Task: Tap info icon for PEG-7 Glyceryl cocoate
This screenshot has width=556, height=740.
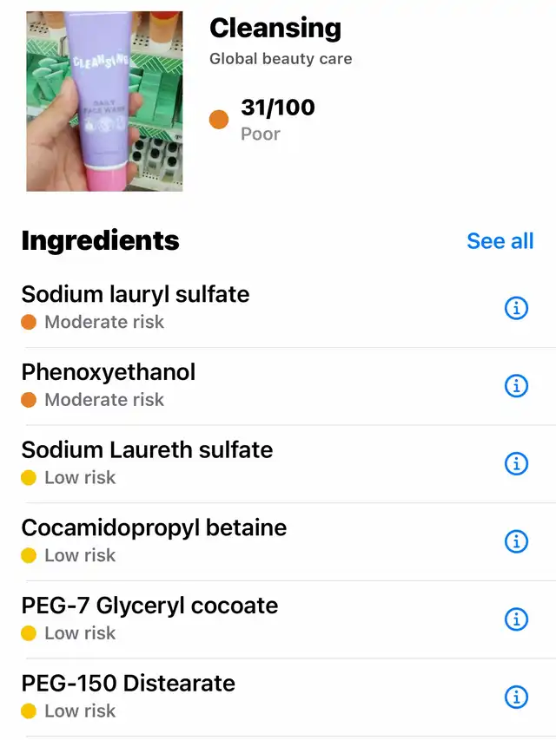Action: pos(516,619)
==
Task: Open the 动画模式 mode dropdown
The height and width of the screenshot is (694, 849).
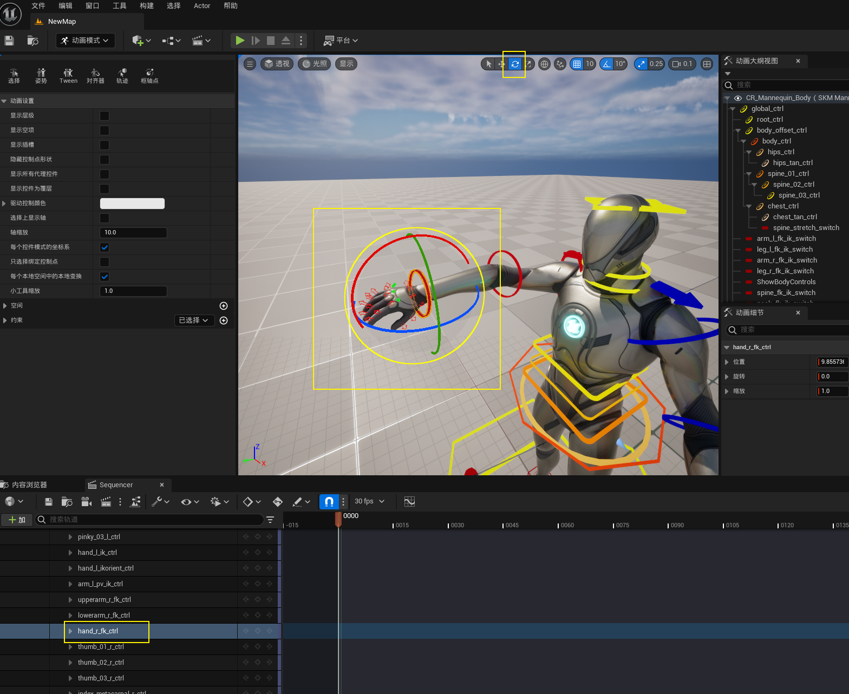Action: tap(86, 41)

Activity:
Return, from the material above, each line holding the string "Task".

Answer:
Task: Tap info icon for PEG-7 Glyceryl cocoate
Task: Open the 动画模式 mode dropdown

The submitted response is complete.